## Questions à traiter
**A)** Dites si chacun des énoncés suivants concorde avec le texte sur la politique du care, en répondant par oui ou par non et en citant les mots décisifs du texte : (i) les moyens de l'État et des collectivités augmentent ; (ii) la politique du care touche déjà le quotidien de millions de personnes ; (iii) la situation décrite conduit au fatalisme.
**B)** Poursuivez le texte sur la politique du care à la suite de sa dernière phrase.

## Texte
##########

Le vieillissement et la fragilisation (physique, mentale, morale, éducative ou matérielle) d'une part croissante de la population font émerger des besoins grandissants souvent non solvables dans la logique d'une économie capitaliste classique. En parallèle, la demande sociale ainsi créée devient de plus en plus coûteuse pour la puissance publique alors que les moyens de l'État et des collectivités se réduisent.
Vieillissement et fragilisation : pour une politique du care
Cette situation, loin de conduire au fatalisme, ouvre vers des transformations sociales et culturelles fondamentales. Dans les familles, les réseaux d'amitié, les villages, les villes, les quartiers, les entreprises, fleurissent mille et une actions pour répondre à cette exigence de solidarité, à ce besoin de soutien mutuel, à cette nécessité de recréer un tissu relationnel.
Il s'agit de renouveler le modèle social français et d'inventer une société durable s'appuyant, d'une part, sur la prévention comme mode prioritaire de régulation économique et sociale, et, d'autre part, sur la coopération entre les personnes, sur l'engagement, l'innovation sociale et la dynamique du monde associatif, de l'entreprenariat social et des solidarités de proximité. À la puissance publique et aux collectivités territoriales d'assurer l'accompagnement et le soutien à ces initiatives qui permettent d'assumer les missions sociales avec plus d'efficacité et un meilleur coût. C'est la subsidiarité sociale.
Levier de transformation
L'accompagnement des personnes vulnérables va jouer comme un levier de transformation de la société et comme un gisement d'activités économiques et d'emplois centrés sur l'utilité sociale. La politique du care touche déjà le quotidien de millions de personnes.

##########

## Lignes de données
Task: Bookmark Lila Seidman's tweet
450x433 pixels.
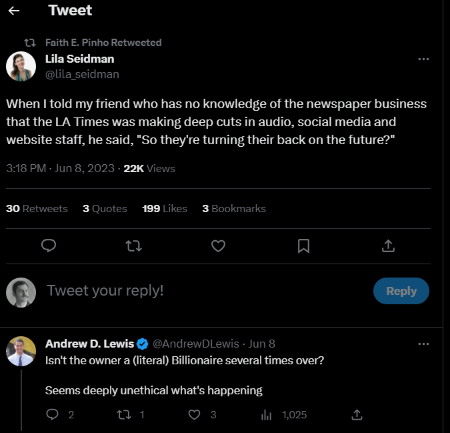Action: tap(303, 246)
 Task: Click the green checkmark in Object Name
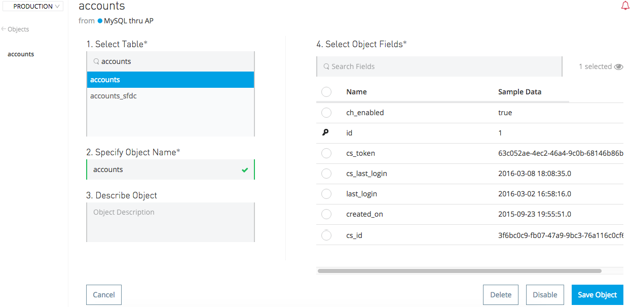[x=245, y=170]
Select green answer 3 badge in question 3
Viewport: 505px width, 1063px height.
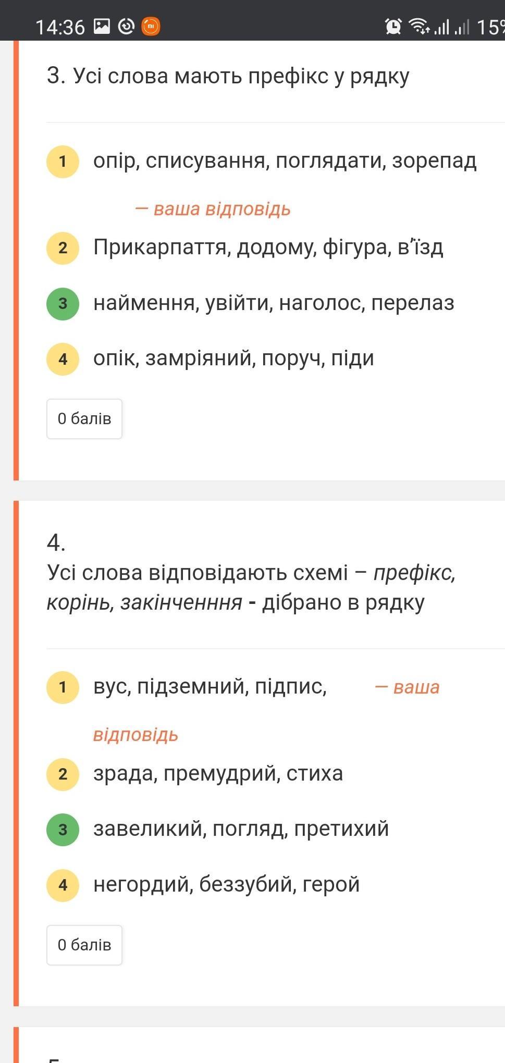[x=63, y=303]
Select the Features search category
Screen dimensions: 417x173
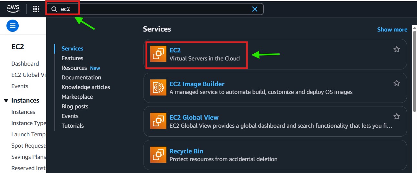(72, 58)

##########

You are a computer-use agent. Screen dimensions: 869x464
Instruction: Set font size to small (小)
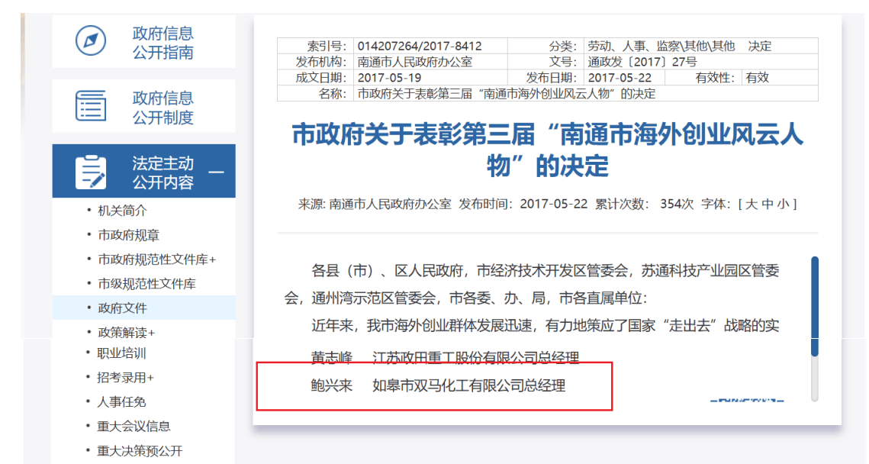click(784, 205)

##########

## Réponses
**A)**
(i) Non : « alors que les moyens de l'État et des collectivités se réduisent »
(ii) Oui : « La politique du care touche déjà le quotidien de millions de personnes. »
(iii) Non : « Cette situation, loin de conduire au fatalisme, ouvre vers des transformations sociales et culturelles fondamentales. »

**B)**
D'un côté, le monde associatif, les bailleurs sociaux, les entreprises de l'économie sociale et solidaire, les mutuelles, les collectivités locales, parfois aussi des entreprises classiques, par leur Fondation ou plus directement, agissent, innovent, expérimentent sur tel ou tel territoire.
De l'autre côté, les familles, les voisins, les amis se mobilisent pour accompagner, soutenir, aider un enfant, un parent, un proche face au handicap, à la maladie chronique, à la perte d'autonomie... Ces aidants bénévoles participent directement à la politique de santé publique du pays et assument une prise en soin que l'État ne saurait totalement assurer ni financièrement, ni matériellement. Ces aidants symbolisent une société qui se prend en main et où de plus en plus de personnes, en particulier dans les milieux populaires, s'organisent, autoproduisent, font du troc, des échanges de services et de compétences... C'est la solidarité des ébranlés, pour reprendre une belle formule du philosophe Jan Patocka.
Plus encore, le vieillissement, la hausse du nombre de personnes fragiles, les besoins croissant en termes d'accompagnement de la petite enfance au grand âge, devraient contribuer à changer le paysage de l'emploi. Il y a des gisements remarquables dans le développement de multiples métiers de service centrés sur le lien social, le prendre soin, le care. Des métiers et des activités, majoritairement effectués par des femmes, qui prennent une part croissante de l'activité économique globale et des emplois. Ces métiers relèvent de hautes qualifications, ou, au contraire, d'une formation relativement restreinte. Des métiers de service à la personne, de soin à l'autre, à la personne fragile, vieillissante, ou simplement en difficulté d'assumer une multitude de rôles. Bref des métiers de l'humain.
Il importe de se décentrer du discours commun : le vieillissement, si souvent décrié et associé au déclin, marque l'allongement de la durée de la vie. C'est l'expression d'un progrès. D'abord parce que cela témoigne des effets positifs de la recherche médicale, de la prévention et de la mise en oeuvre de lois de protection sociale favorisant une vie plus douce. Mais c'est aussi une chance, ou un atout, par le potentiel d'évolution sur les mentalités et de sensibilisation à la fragilité.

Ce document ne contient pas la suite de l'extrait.